Changes to aviation legislation in the US stems from the Colgan Q400 accident in Buffalo in 2009 in which 50 people died. The new rules implemented by the Federal Aviation Authority (FAA) mean first officers will now need Airline Transport Pilot certificates – equivalent to Australia’s ATPL – to take control of US commercial airliners or cargo aircraft. The new certificates will require a minimum of 1,500 hours’ total flight time, up from the previous 250 hours and requirement for only a commercial licence.
Additionally, captains will need at least 1,500 hours of flight time in addition to now 1,000 hours as a co-pilot on a commercial carrier.
The Colgan accident investigation raised questions about pilot training in which the pilot in command failed to respond appropriately to a stall warning. It draws parallels with initial considerations of the Asiana accident.
However, whether the FAA moves to enforce such legislation to crews operating commercial aircraft in US airspace remains uncertain while investigators consider whether crew experience in the Asiana accident was in any way contributory.

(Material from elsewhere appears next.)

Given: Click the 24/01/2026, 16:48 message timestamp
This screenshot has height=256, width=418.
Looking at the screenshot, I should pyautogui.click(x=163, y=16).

Former inspector-general at the US Department of Transportation and now aviation lawyer Mary Schiavo, said as initial investigations into the Asiana accident were being carried out that the minimum time required for aircrew to be able to be in command of commercial aircraft approaching US airports would likely be a point of interest.
Meanwhile in Australia, president of the Australian International Pilots Association (AIPA) Capt. Barry Jackson said he stands by the 22 recommendations made by AIPA in 2010 to a senate enquiry that among other proposals stated “that an ATPL… be required for first officers in high capacity regular public transport (RPT) jet aircraft such as Boeing 737, A320 and other aircraft of similar or greater capacity”.
The 22 recommendations contributed by AIPA, said Jackson, “have been ignored by the current government”.
“AIPA’s view is we support the changes as being sensible and responsible. We set out that an ATPL was a minimum for high capacity jets,” Jackson explained to Australian Aviation.
“Our view is of the same opinion as the US that the requirements of the ATPL can be reduced with an approved tertiary program or military background used to offset the requirement for 1,500 hours.
“Our concern is the ever-increasing pressure put on young pilots by unscrupulous operators.”
To guard against that possibility, AIPA also recommended to the senate enquiry that “for non-jet operations, which employ low-experience first officers, operators be required to provide enhanced supervision and mentoring schemes to offset such lack of experience.”